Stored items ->
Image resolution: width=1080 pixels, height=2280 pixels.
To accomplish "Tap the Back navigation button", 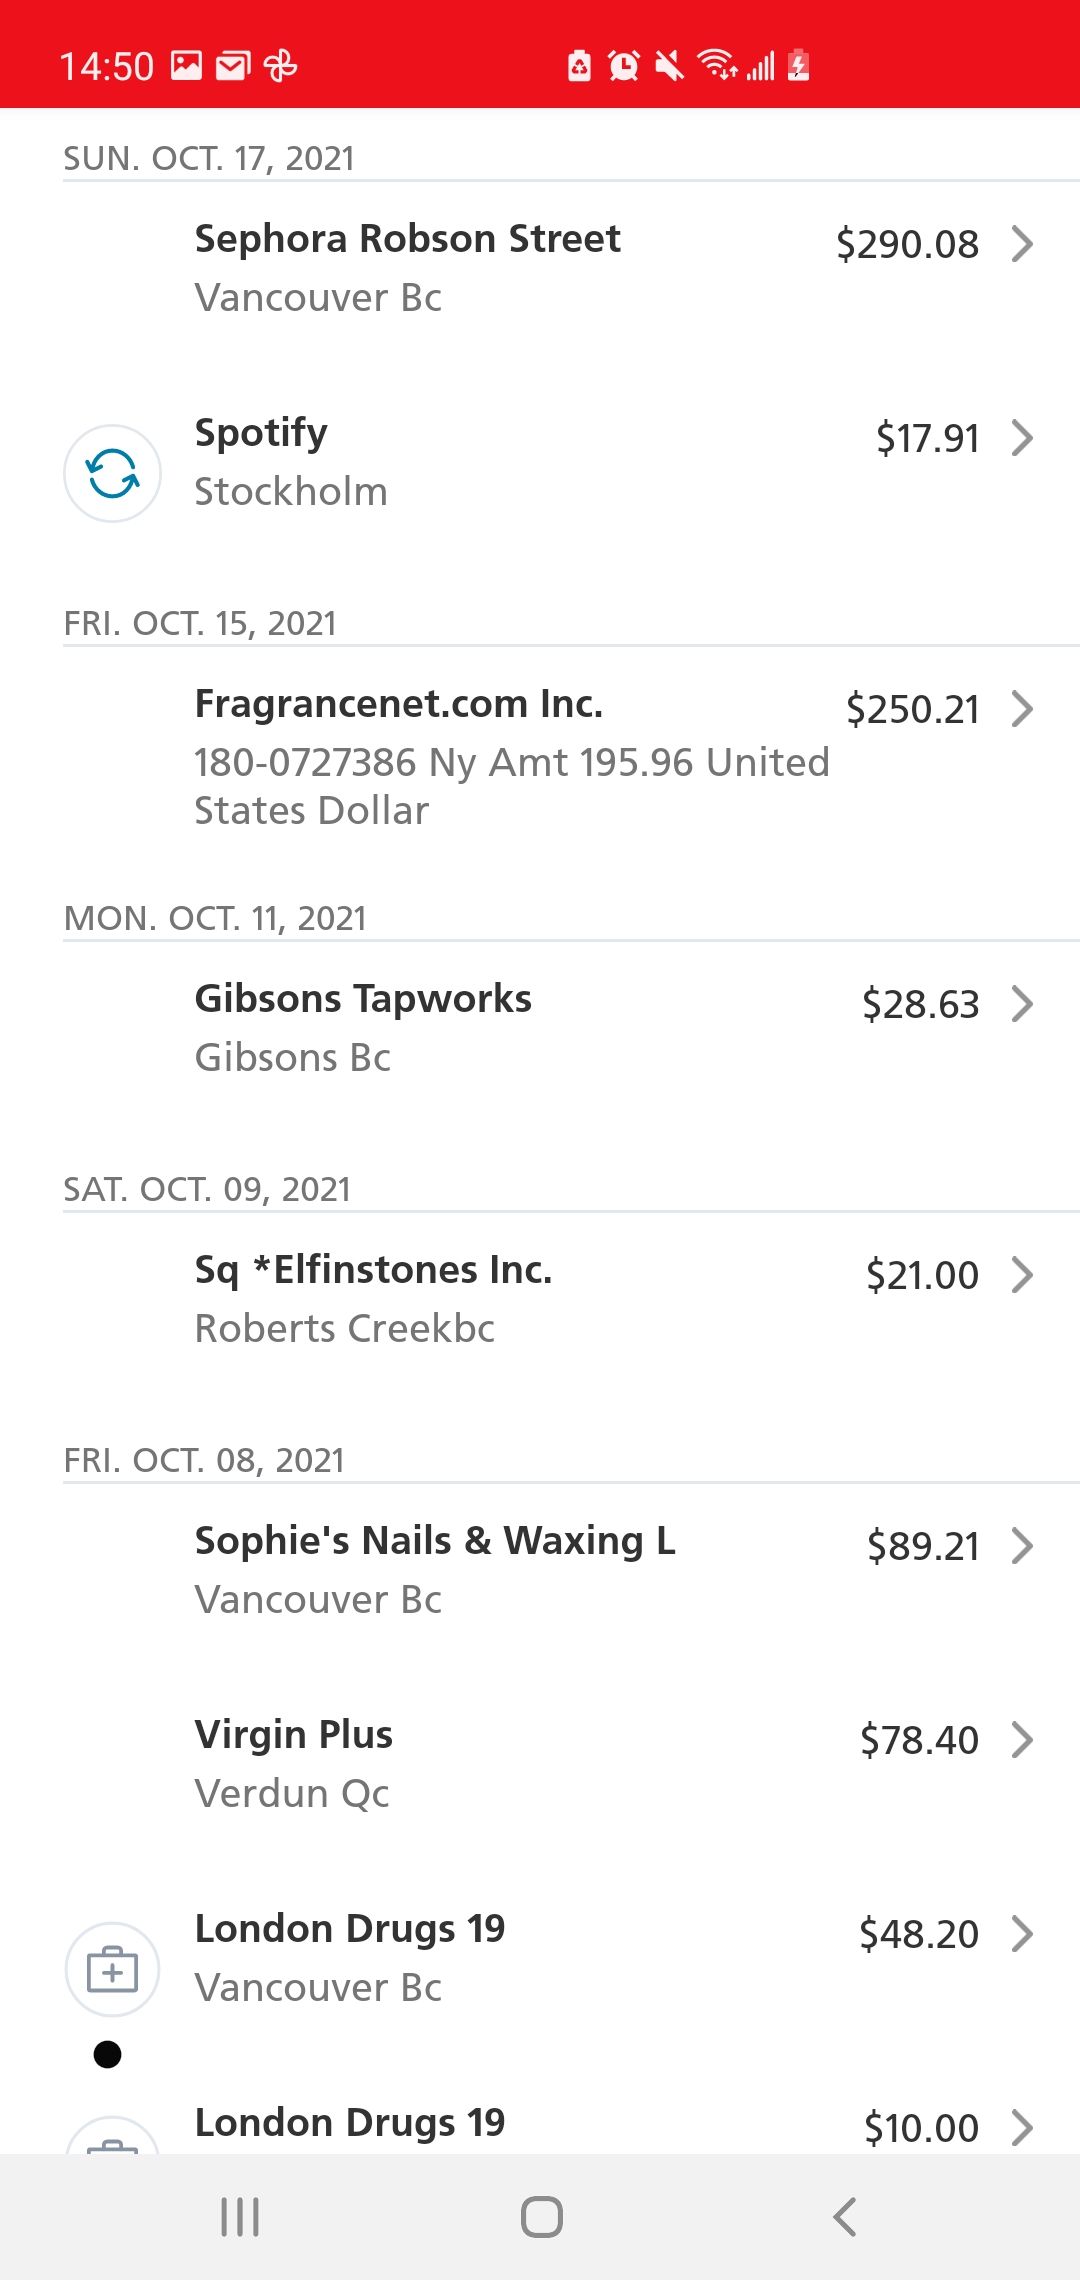I will [x=843, y=2213].
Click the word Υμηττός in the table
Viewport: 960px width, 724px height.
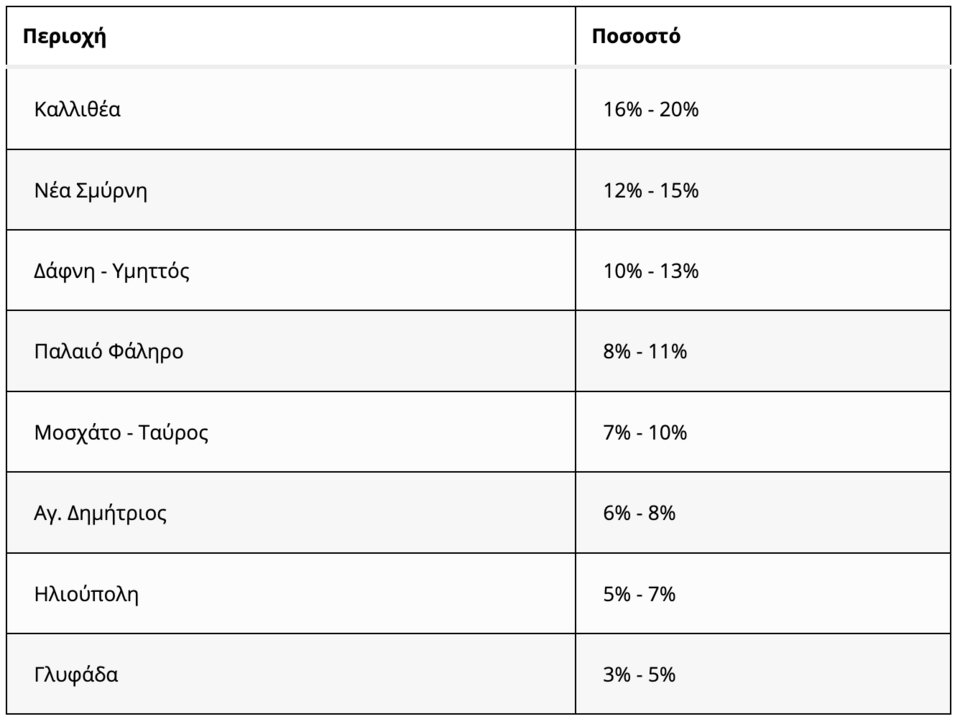(152, 271)
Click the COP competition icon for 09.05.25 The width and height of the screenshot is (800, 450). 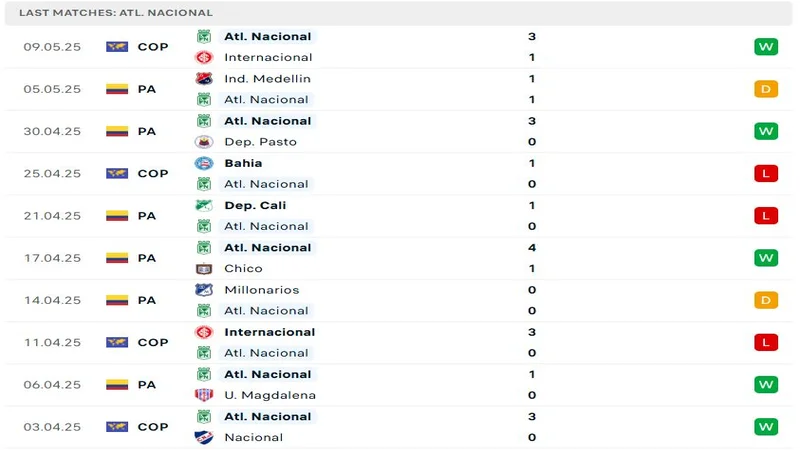117,47
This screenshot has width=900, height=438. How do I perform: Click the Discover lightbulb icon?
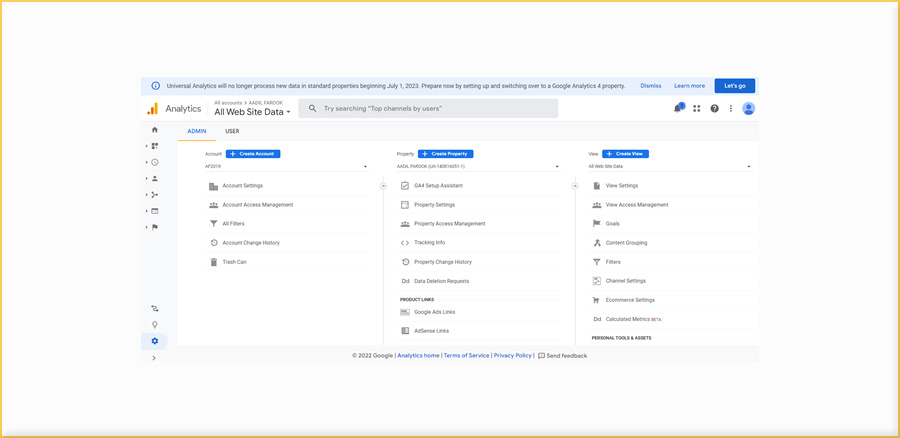pyautogui.click(x=154, y=325)
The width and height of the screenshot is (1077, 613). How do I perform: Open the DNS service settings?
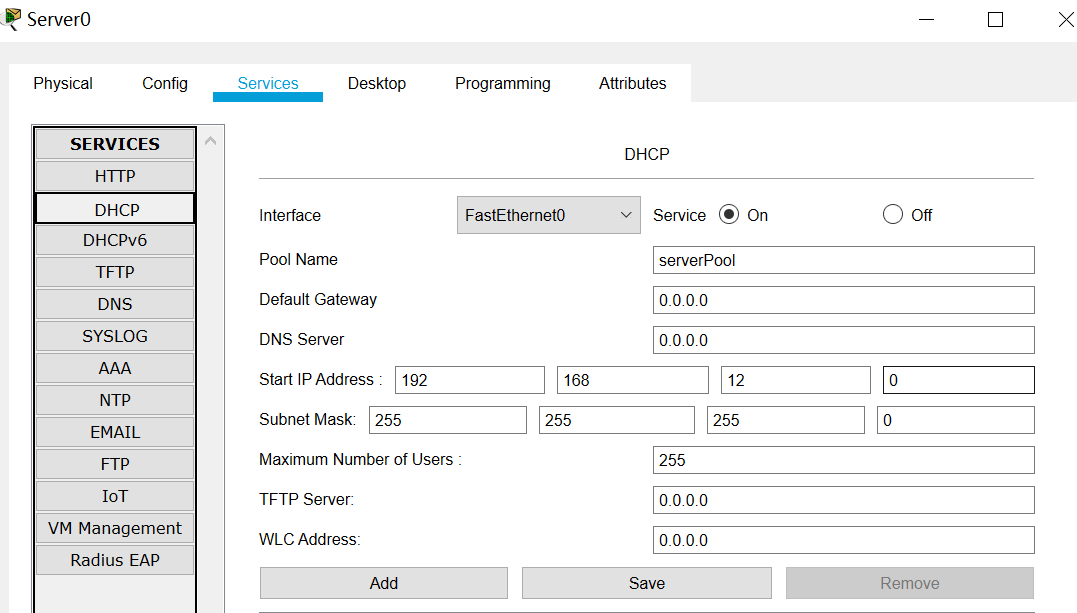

Work to be completed ->
Begin the copy at the line containing "This screenshot has" and end it at the last line of the records; transcribe exactly and exclude pictures.

Output for this task ->
This screenshot has width=900, height=438. How do I perform: Click the Discover lightbulb icon?
pyautogui.click(x=154, y=325)
The width and height of the screenshot is (1077, 613). How do I perform: Open the DNS service settings?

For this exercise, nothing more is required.